What: MiMedx Group (MDXG 1.33%) reported fourth-quarter financials yesterday, and in the wake of a 13.8% gain since February 9, shares dropped by as much as 10% in early trading today.

So what: The maker of tissue grafts used to help wounds heal more quickly, and with less scarring, reported $51.8 million in fourth-quarter sales, up 30.9% year over year, and EPS of $0.12, $0.06 better than industry watcher guesses. Quarterly revenue improved over the third quarter's $49 million; however, the rate of growth slipped sequentially from the 46% year-over-year growth reported in the third quarter.

The company's full-year sales climbed 58.5%, to $187.3 million, and its EPS soared to $0.26 from $0.05 in 2014.

Overall, the results were at the high-end of MiMedx Group's previous fourth-quarter forecast for sales of between $49.5 million and $52.5 million, and full year sales of between $185 million and $188 million.

Now what: The bullish argument for owning shares in MiMedx Group is that a larger population of seniors, and a growing prevalence for diabetes, will lead to increased demand for tissue grafts.

Back in October, management indicated it was OK with Wall Street's projection for sales of $242 million in 2016, and in yesterday's report, it issued formal guidance for sales of between $260 million and $270 million this year. If it delivers on that prediction, then it expects EPS will be within a range of $0.33 and $0.37.

That guidance is roughly in line with the $262 million consensus sales estimate, and a fair bit better than their $0.28 EPS guess, so it would seem the sell-off earlier today is more profit-taking than anything else.

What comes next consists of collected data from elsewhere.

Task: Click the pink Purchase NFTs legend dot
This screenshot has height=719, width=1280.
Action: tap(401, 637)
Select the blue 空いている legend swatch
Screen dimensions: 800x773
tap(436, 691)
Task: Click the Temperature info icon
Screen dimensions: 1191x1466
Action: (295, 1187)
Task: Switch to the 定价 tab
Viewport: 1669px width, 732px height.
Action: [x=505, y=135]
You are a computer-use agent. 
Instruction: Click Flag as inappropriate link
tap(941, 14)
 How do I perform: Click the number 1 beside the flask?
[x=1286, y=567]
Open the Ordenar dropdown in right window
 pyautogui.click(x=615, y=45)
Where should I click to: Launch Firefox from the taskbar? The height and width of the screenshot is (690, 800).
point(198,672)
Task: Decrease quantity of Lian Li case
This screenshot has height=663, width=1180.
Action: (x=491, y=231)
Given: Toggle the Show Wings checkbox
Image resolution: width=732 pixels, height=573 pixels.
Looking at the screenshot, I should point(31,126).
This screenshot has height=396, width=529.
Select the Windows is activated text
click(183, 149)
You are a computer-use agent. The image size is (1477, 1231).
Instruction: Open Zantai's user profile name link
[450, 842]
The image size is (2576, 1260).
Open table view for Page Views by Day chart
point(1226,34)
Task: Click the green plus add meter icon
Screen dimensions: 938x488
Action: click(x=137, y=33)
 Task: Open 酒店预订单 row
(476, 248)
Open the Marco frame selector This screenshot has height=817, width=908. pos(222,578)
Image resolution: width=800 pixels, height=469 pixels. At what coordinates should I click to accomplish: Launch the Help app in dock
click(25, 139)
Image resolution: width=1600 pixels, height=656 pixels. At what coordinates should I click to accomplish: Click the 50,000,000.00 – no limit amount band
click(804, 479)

At 46, the company's trailing 12-month price-to-earnings ratio isn't cheap, and it's $844 million market cap appears to fairly value its expected sales this year. However, companies that are growing quickly on the top and bottom line typically demand a premium valuation. If you consider that MiMedx Group's forward P/E is a more reasonable 20, then selling shares in MiMedx Group could be premature. I think sales and profit will continue to grow; therefore, investors with an appetite for risk might want to give this company a look.